Solicitor Ernest Cantillon is a family friend of ‘Marie’, who is one of numerous unfortunate individuals to suffer from a ‘dual diagnosis’, where a person has both an addiction and a psychiatric illness. This isn’t in and of itself a fatal condition, but in Ireland it often is, because our system refuses to acknowledge that people who have addiction problems regularly have some kind of psychiatric condition as well. It’s not rocket science, but the HSE refuses to acknowledge that addictions and mental illnesses go hand in hand. And because of that head in the sand approach, people die.
Marie is currently wandering the streets of Cork city, where her condition is so vulnerable that she has been attacked and raped. Members of her large, loving family spend most days out looking for her. Some days they find her.
They bring her to A&E, where she will drink alcohol based hand sanitiser if it’s all she can get, while they wait. She may be admitted for a night. Almost every time this has happened, Marie has been discharged without a family member present – according to Cantillon, the over-arching respect for the privacy of patients means many vulnerable psychiatric patients are left to their own devices within the health system, to the detriment of their own care – and the family is back on the merry go round.
She won’t be admitted to an addiction counselling facility until her psychiatric illness is treated; and she won’t be given treatment for her psychiatric illness until her addictions are under control. It’s the deadliest Catch 22 there is.
There is no end in sight to this appalling situation beyond the obvious, tragic one. When I spoke to Marie’s sister initially about scheduling an interview, she told me they couldn’t say when was a good time, because any morning they could go looking and find her dead.
Marie’s case echoes almost exactly that of Caoilte O Broin who was found in the Liffey last New Year’s Day. His family had gone public, too. And there was still no help for them.
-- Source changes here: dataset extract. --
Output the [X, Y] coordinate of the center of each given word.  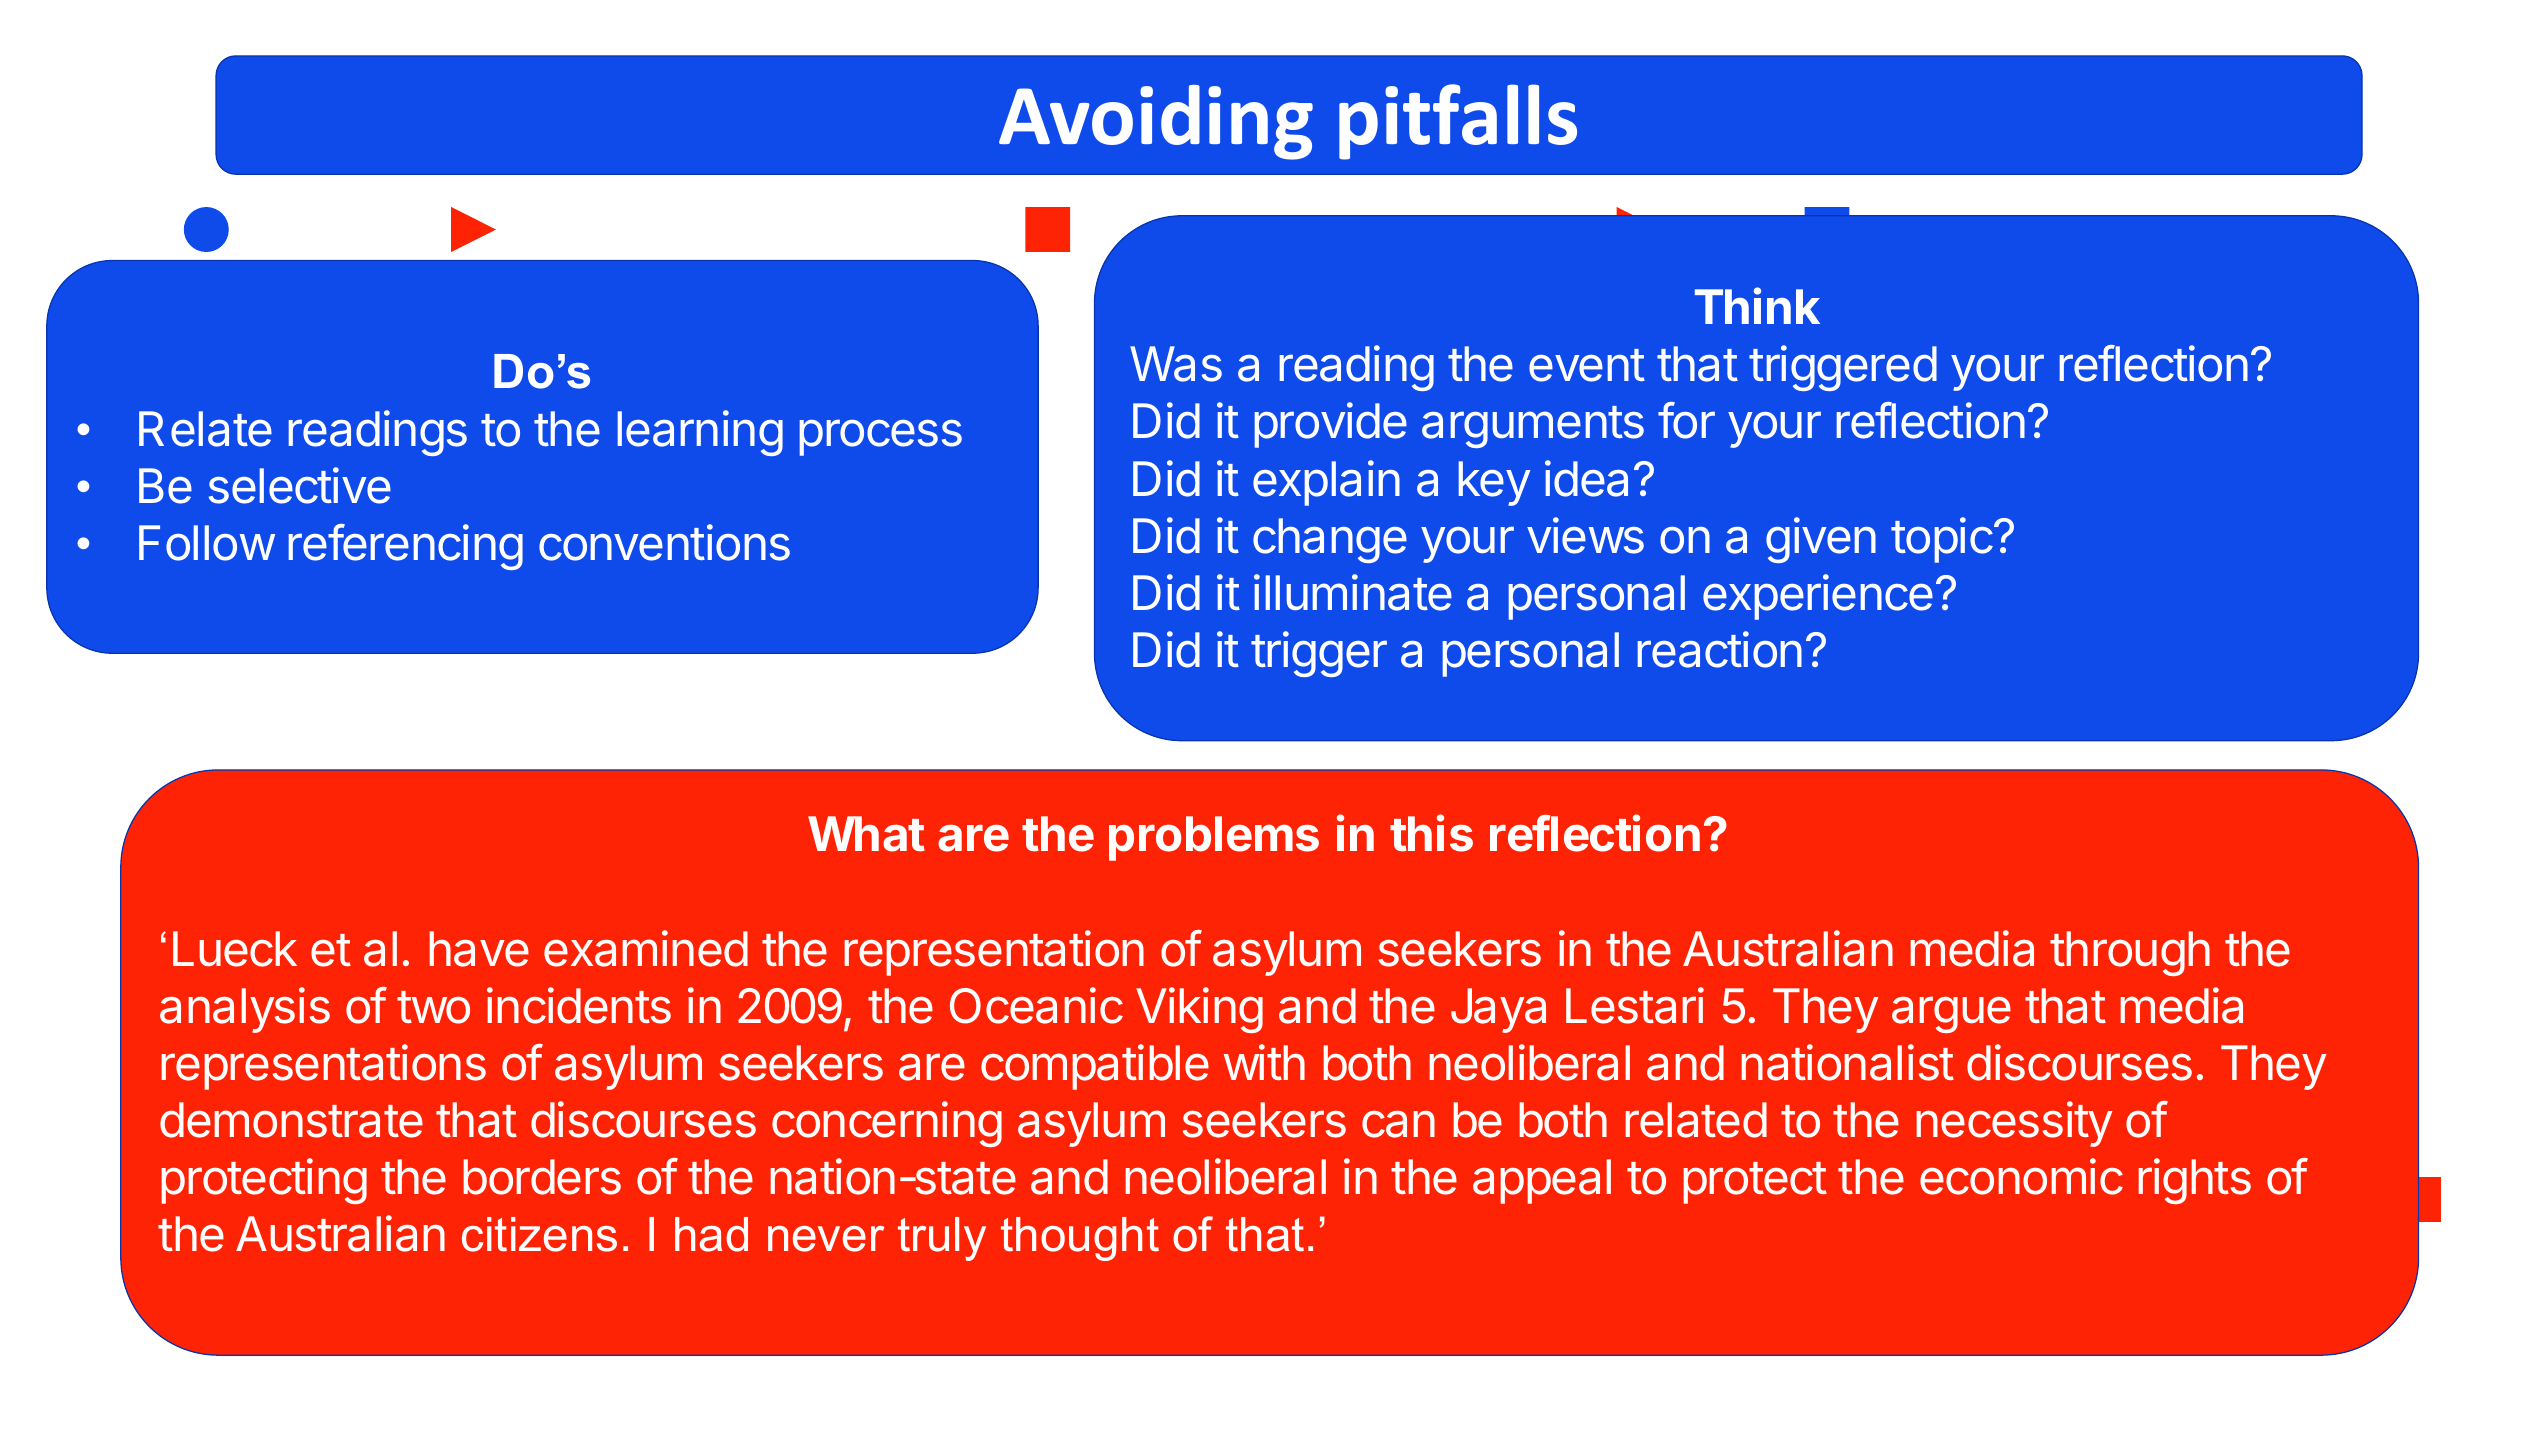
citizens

The organisation Dual Diagnosis Ireland is currently working with Marie’s family and Cantillons Solicitors to try and get help for Marie.
ANOREXIA
So, while a complex situation like dual diagnosis could perhaps be considered a new challenge for the HSE, anorexia nervosa has been around a while. But it may surprise you to know that there is no specialised care for anorexic patients on the public system. It certainly shocked me.
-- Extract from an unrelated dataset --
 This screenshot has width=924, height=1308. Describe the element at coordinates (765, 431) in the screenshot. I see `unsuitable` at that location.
On Thursday, I spoke to Sharon Hegarty. Her 18 year old daughter Lauree is in CUH at the moment suffering from anorexia. She’s down to just over 5 stone and Sharon has been asked by the team treating Lauree if she’s prepared for her to die.
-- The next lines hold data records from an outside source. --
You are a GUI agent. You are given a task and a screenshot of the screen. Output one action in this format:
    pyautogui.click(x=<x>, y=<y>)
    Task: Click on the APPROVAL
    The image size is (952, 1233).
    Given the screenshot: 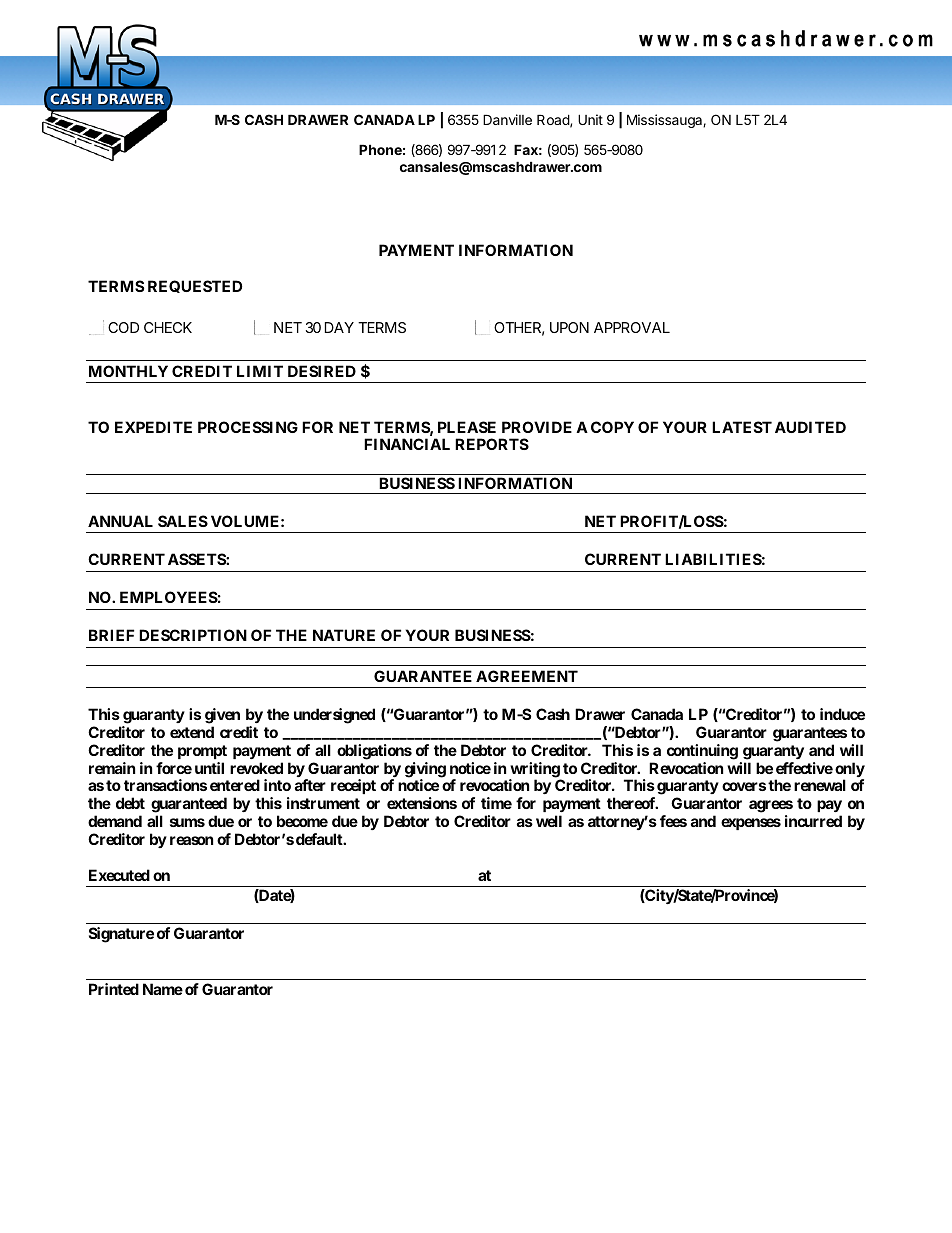 What is the action you would take?
    pyautogui.click(x=632, y=327)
But there is no specialist in anorexia in CUH. There is no expertise in this area. There is treatment available, in Dublin. It costs €1500 per day. The Hegartys don’t have private health insurance. If they did, it would be covered.
We’ve often heard the health system described as apartheid. But nowhere more than in mental health services is this more apparent. If you can pay, you’ll be cured. If you can’t, prepare for your child to die.
The 1916 rebels may not have heard of dual diagnosis, or anorexia. They wouldn’t have known about the complexities of treating young women so battered by the world that they are slowly destroying their bodies through addiction, abuse or starvation.
But today’s politicians have no excuse not to know. HSE administrators have no excuse for not knowing that people with mental health conditions may have addictions, and anorexics need expert treatment.
Today’s politicians have no excuse for not knowing that one life is no more valuable than another, that just because a family can’t afford VHI or Laya healthcare for their precious child, she doesn’t deserve to live.
If you are affected by any of the issues raised in this article please see dualdiagnosis.ie or bodywhys.ie.